Poursuivre le cycle pour avancer

Hong Kong a de nombreux visages, notamment dans les mains de Soi Cheang. Le réalisateur poursuit ce qu’il a entrepris dans Mad Fate en mettant le destin au centre de son œuvre, bien qu’ici il traite de son aspect cyclique. CITY OF DARKNESS n’est fait que de symboles et d’événements qui se répètent. Cela peut donner la sensation que les personnages subissent leur destin, toutefois c’est tout l’inverse qui se produit. Chan Lok-kwan, le protagoniste, a toujours vécu entouré de barreau, que ce soit au milieu de la mer, dans les rues de Hong Kong ou dans la citadelle. Il est au centre d’un nombre incalculable de surcadrage, notamment pour marquer son enfermement. La première confrontation avec Cyclone est très représentative de cela, le champ / contrechamp étant cinglant sur sa condition. Le fait est qu’il ne fait pas un avec Kowloon, lui qui vient d’y entrer. Il regarde l’avion d’en bas, il dort au-dessus des immeubles… il n’est pas intégré. Ce n’est qu’avec le temps qu’il va se fondre avec la citadelle, les surcadrages soulignant cette fois-ci son appartenance. Ce qui va changer la donne, comme l’indique Cyclone, ce sont les habitants. En effet, bien que Chan Lok-kwan se retrouve de nouveau au milieu de barreaux, l’intérêt n’est plus celui de s’en défaire, mais de s’y sentir comme chez soi. Ce sera le cas pour le personnage grâce au groupe d’amis qu’il s’est créé. Reprenant le flambeau de Cyclone, ils vont ensemble devenir une lumière dans l’obscurité, un trait blanc dans une mer noire. Néanmoins, ils ne font pas que tourner dans leur cage. Les événements reviennent, mais changent pour le mieux, à l’instar du parcours de Dik Chau qui est identique en tout point à son passé, hormis la fin. Chaque jeune reprend alors le rôle d’un autre et ce pour le mieux. Le métrage se conclut ainsi au même niveau que l’avion que le protagoniste contemplait d’en bas. Le cadre ne s’ouvre toujours pas malgré cette hauteur, cependant la liberté est atteinte.

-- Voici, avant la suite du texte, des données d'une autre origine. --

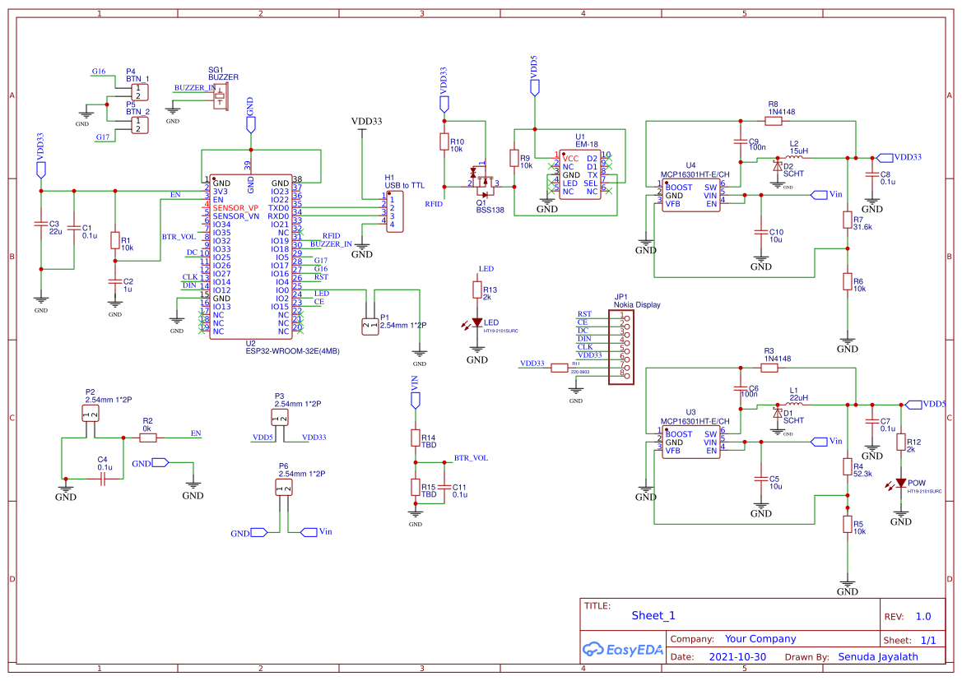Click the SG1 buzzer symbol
(220, 96)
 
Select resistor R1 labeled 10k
(115, 239)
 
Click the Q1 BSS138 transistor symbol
(484, 182)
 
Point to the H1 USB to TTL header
(395, 211)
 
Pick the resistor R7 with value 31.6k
(848, 220)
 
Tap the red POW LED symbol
(902, 483)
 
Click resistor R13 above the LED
(476, 290)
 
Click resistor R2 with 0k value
(148, 438)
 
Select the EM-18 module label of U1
(586, 144)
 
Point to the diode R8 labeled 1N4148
(773, 121)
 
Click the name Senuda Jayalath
(877, 657)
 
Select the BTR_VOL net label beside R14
(471, 457)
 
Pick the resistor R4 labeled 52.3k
(848, 466)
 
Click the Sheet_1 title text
(653, 615)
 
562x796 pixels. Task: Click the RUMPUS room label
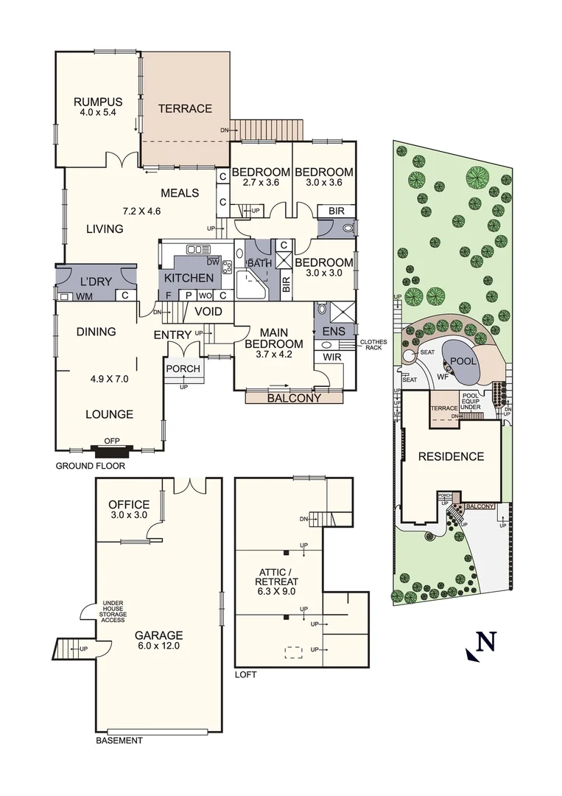click(x=97, y=102)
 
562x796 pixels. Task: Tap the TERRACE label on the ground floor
click(x=185, y=108)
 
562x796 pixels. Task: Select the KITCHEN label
click(x=189, y=278)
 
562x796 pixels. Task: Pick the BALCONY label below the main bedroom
click(x=294, y=398)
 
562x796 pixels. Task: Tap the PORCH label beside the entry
click(x=183, y=369)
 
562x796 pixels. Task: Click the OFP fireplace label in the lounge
click(x=111, y=441)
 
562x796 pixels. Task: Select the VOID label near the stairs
click(x=208, y=312)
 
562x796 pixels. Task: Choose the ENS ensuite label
click(x=334, y=332)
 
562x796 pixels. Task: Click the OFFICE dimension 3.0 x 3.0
click(x=129, y=516)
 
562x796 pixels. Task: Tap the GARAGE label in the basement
click(x=158, y=635)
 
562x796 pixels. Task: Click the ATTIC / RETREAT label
click(x=278, y=575)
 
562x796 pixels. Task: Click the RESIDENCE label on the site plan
click(x=451, y=456)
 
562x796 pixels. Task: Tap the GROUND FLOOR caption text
click(x=91, y=466)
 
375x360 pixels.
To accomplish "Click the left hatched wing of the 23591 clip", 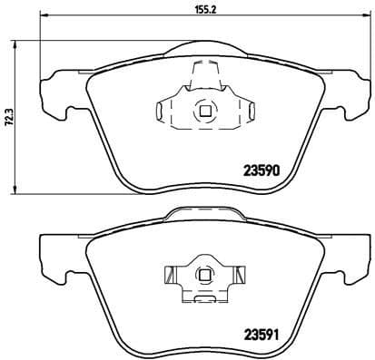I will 171,273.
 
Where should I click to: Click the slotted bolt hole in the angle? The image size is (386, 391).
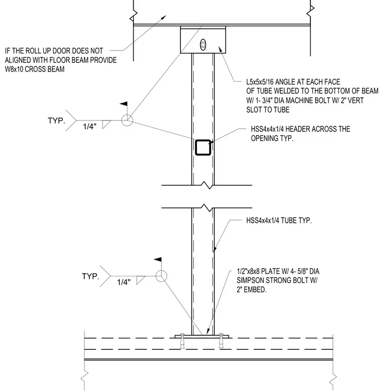[203, 45]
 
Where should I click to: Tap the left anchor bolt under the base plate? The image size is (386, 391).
[182, 341]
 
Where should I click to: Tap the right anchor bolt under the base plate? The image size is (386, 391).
[221, 341]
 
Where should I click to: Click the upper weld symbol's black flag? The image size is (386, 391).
[124, 104]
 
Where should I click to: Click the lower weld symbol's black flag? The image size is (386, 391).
[158, 260]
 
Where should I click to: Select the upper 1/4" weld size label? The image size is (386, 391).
[89, 127]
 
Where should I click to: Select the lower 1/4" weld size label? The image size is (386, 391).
[124, 282]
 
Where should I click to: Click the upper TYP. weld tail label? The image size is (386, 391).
[57, 121]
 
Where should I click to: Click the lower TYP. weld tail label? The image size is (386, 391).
[90, 276]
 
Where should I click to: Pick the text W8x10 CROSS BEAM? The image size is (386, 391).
[34, 69]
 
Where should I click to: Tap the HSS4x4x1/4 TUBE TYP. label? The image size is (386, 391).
[279, 220]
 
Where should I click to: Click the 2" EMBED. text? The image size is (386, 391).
[251, 290]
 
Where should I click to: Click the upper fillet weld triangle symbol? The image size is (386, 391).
[105, 124]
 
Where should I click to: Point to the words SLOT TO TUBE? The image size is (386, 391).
[268, 110]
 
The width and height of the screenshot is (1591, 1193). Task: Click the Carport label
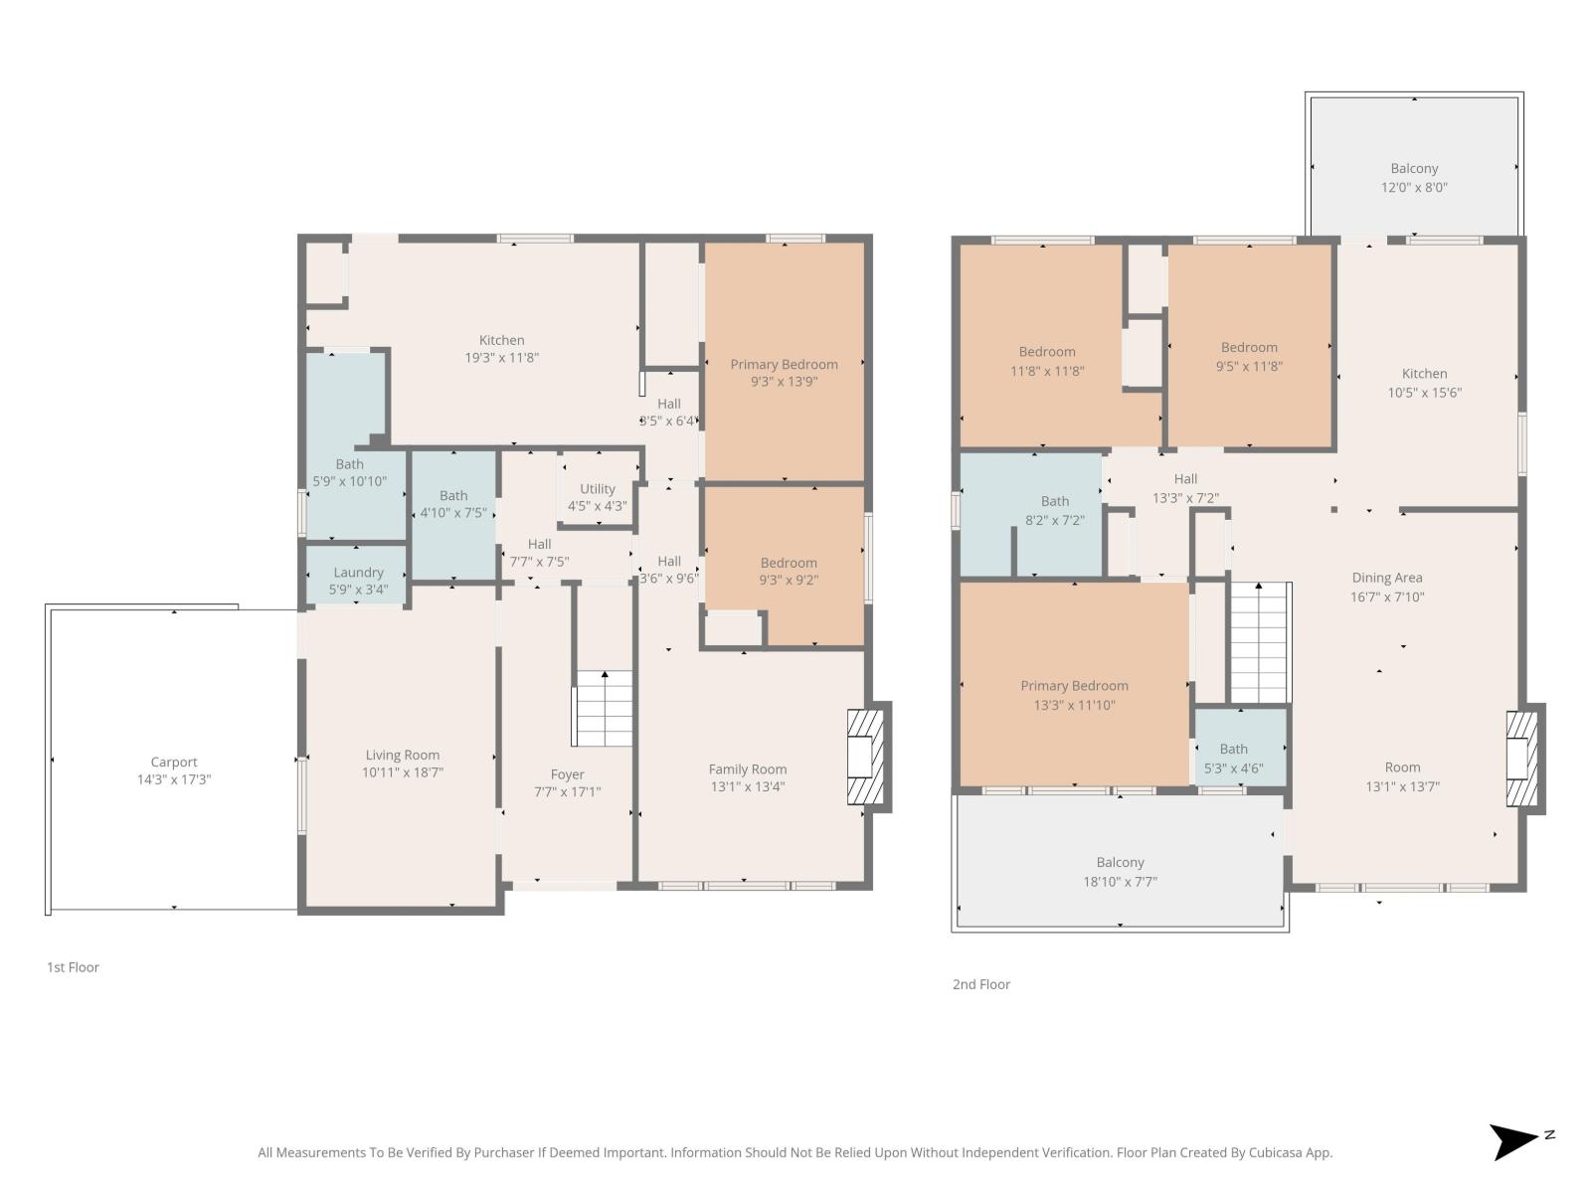pos(174,763)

L’âge d’or du cinéma hongkongais est révolu depuis bien longtemps. Avec CITY OF DARKNESS, Soi Cheang le fait revivre l’espace d’un instant en faisant revenir en prime quelques gloires de ce passé. Ces images procurent une jouissance unique à laquelle le réalisateur ajoute une teinte de mélancolie. Nous ne pouvons cependant pas être tristes face à ce spectacle. Ce Hong Kong était sublime et il continue de l’être grâce à Soi Cheang qui confirme au fil des films être le digne héritier de cette période dorée.